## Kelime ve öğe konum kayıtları

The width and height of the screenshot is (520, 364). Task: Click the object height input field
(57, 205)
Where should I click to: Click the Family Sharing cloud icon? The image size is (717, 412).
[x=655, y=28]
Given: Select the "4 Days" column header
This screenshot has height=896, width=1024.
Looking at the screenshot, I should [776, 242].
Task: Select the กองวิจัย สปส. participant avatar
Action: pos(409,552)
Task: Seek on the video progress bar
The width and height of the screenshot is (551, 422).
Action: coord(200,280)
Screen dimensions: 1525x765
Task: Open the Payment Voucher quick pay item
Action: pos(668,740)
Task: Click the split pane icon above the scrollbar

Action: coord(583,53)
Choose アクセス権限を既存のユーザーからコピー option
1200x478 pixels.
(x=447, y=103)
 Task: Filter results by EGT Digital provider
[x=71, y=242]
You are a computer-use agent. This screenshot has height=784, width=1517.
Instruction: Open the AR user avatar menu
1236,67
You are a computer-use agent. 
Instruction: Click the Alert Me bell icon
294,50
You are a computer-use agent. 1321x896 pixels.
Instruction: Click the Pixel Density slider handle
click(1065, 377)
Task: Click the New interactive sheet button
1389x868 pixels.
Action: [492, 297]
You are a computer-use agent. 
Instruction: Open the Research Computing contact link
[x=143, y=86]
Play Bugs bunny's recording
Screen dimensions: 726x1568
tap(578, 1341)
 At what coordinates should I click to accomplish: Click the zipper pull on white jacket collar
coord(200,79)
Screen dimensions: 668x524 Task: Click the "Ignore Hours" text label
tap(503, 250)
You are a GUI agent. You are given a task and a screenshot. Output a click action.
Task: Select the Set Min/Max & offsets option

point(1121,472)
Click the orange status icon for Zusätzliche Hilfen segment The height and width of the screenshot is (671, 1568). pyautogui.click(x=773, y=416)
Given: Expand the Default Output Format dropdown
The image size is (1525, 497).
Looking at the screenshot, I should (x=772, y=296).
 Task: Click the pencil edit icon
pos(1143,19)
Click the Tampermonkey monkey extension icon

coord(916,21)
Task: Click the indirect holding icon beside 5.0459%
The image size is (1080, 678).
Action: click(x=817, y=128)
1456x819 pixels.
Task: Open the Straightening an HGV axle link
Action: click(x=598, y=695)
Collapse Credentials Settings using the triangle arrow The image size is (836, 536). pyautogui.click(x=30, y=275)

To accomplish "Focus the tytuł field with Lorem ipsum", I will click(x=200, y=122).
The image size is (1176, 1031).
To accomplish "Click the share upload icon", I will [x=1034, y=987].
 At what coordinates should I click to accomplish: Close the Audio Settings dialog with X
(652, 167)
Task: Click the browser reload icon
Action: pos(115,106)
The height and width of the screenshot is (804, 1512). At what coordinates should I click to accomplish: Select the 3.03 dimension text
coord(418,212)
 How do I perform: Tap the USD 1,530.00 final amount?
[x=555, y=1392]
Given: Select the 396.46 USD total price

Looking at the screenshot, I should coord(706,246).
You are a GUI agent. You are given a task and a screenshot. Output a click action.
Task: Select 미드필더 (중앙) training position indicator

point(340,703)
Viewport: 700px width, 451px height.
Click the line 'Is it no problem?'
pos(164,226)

## Alıştırma açıklaması
Yukarıdaki malzemenin tamamını satır satır, hiçbir karakteri değiştirmeden yeniden yazın.

## Alıştırma çıktısı
The width and height of the screenshot is (520, 364). Task: Click the object height input field
(57, 205)
Where should I click to: Click the Family Sharing cloud icon? The image size is (717, 412).
[x=655, y=28]
Given: Select the "4 Days" column header
This screenshot has height=896, width=1024.
Looking at the screenshot, I should [776, 242].
Task: Select the กองวิจัย สปส. participant avatar
Action: pos(409,552)
Task: Seek on the video progress bar
The width and height of the screenshot is (551, 422).
Action: coord(200,280)
Screen dimensions: 1525x765
Task: Open the Payment Voucher quick pay item
Action: pos(668,740)
Task: Click the split pane icon above the scrollbar

Action: coord(583,53)
Choose アクセス権限を既存のユーザーからコピー option
1200x478 pixels.
(x=447, y=103)
 Task: Filter results by EGT Digital provider
[x=71, y=242]
You are a computer-use agent. This screenshot has height=784, width=1517.
Instruction: Open the AR user avatar menu
1236,67
You are a computer-use agent. 
Instruction: Click the Alert Me bell icon
294,50
You are a computer-use agent. 1321x896 pixels.
Instruction: Click the Pixel Density slider handle
click(1065, 377)
Task: Click the New interactive sheet button
1389x868 pixels.
Action: [492, 297]
You are a computer-use agent. 
Instruction: Open the Research Computing contact link
[x=143, y=86]
Play Bugs bunny's recording
Screen dimensions: 726x1568
tap(578, 1341)
 At what coordinates should I click to accomplish: Click the zipper pull on white jacket collar
coord(200,79)
Screen dimensions: 668x524 Task: Click the "Ignore Hours" text label
tap(503, 250)
You are a GUI agent. You are given a task and a screenshot. Output a click action.
Task: Select the Set Min/Max & offsets option

point(1121,472)
Click the orange status icon for Zusätzliche Hilfen segment The height and width of the screenshot is (671, 1568). pyautogui.click(x=773, y=416)
Given: Expand the Default Output Format dropdown
The image size is (1525, 497).
Looking at the screenshot, I should (x=772, y=296).
 Task: Click the pencil edit icon
pos(1143,19)
Click the Tampermonkey monkey extension icon

coord(916,21)
Task: Click the indirect holding icon beside 5.0459%
The image size is (1080, 678).
Action: click(x=817, y=128)
1456x819 pixels.
Task: Open the Straightening an HGV axle link
Action: click(x=598, y=695)
Collapse Credentials Settings using the triangle arrow The image size is (836, 536). pyautogui.click(x=30, y=275)

To accomplish "Focus the tytuł field with Lorem ipsum", I will click(x=200, y=122).
The image size is (1176, 1031).
To accomplish "Click the share upload icon", I will [x=1034, y=987].
 At what coordinates should I click to accomplish: Close the Audio Settings dialog with X
(652, 167)
Task: Click the browser reload icon
Action: pos(115,106)
The height and width of the screenshot is (804, 1512). At what coordinates should I click to accomplish: Select the 3.03 dimension text
coord(418,212)
 How do I perform: Tap the USD 1,530.00 final amount?
[x=555, y=1392]
Given: Select the 396.46 USD total price

Looking at the screenshot, I should coord(706,246).
You are a GUI agent. You are given a task and a screenshot. Output a click action.
Task: Select 미드필더 (중앙) training position indicator

point(340,703)
Viewport: 700px width, 451px height.
Click the line 'Is it no problem?'
pos(164,226)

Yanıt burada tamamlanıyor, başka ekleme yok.